__Dataset records__
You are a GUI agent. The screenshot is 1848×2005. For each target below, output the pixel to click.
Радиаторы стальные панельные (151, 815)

...

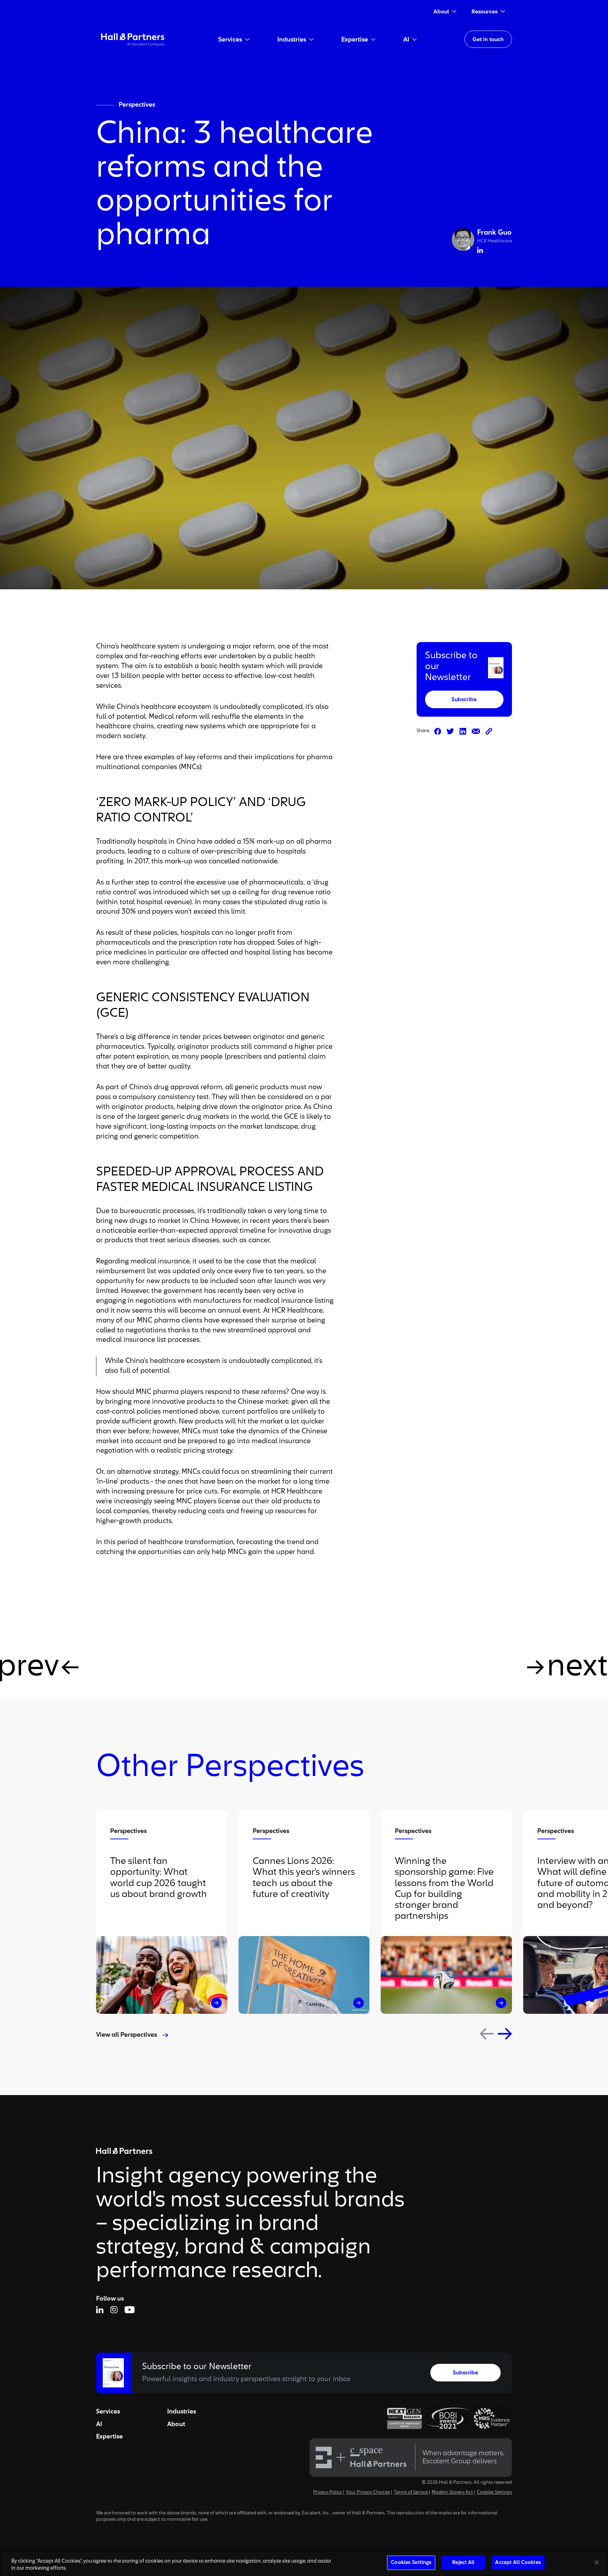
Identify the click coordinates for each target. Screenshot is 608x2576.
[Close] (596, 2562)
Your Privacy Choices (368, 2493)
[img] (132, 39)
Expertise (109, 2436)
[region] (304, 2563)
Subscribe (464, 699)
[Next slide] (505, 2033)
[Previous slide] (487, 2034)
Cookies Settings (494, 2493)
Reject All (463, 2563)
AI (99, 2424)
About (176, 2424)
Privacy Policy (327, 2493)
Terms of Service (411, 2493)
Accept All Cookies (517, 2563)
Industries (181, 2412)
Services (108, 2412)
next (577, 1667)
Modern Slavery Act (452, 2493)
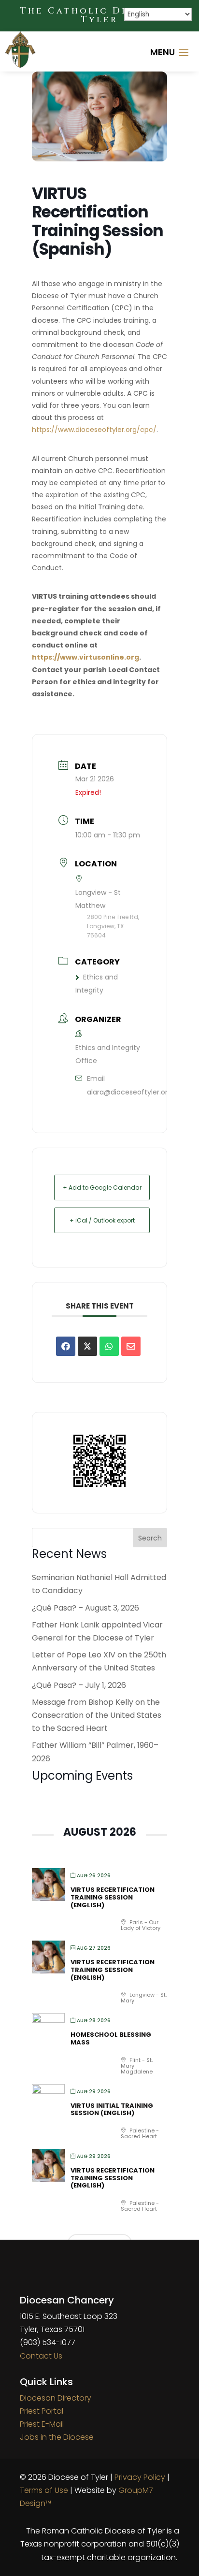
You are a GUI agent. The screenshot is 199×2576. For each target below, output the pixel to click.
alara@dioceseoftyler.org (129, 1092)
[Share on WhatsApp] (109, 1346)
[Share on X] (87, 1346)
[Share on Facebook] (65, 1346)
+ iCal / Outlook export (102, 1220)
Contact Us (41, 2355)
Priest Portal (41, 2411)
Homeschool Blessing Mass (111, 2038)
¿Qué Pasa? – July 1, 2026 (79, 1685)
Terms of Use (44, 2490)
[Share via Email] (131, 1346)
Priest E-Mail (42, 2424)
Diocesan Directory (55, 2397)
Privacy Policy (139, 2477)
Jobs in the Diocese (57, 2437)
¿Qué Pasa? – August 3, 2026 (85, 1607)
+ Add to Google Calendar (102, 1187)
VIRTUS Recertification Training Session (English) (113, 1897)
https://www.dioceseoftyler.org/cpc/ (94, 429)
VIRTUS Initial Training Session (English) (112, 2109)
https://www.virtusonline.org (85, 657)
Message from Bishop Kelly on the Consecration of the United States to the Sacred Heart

__What is expected__
Using the data above, output the line that has "Terms of Service (411, 2493)", the line that has "Contact Us (41, 2355)", and whatever lines fall between, each exactly as it stands and without pictures.

__Answer section__
Terms of Service (411, 2493)
Accept All Cookies (517, 2563)
Industries (181, 2412)
Services (108, 2412)
next (577, 1667)
Modern Slavery Act (452, 2493)
You are a GUI agent. The screenshot is 199×2576. For each target below, output the pixel to click.
alara@dioceseoftyler.org (129, 1092)
[Share on WhatsApp] (109, 1346)
[Share on X] (87, 1346)
[Share on Facebook] (65, 1346)
+ iCal / Outlook export (102, 1220)
Contact Us (41, 2355)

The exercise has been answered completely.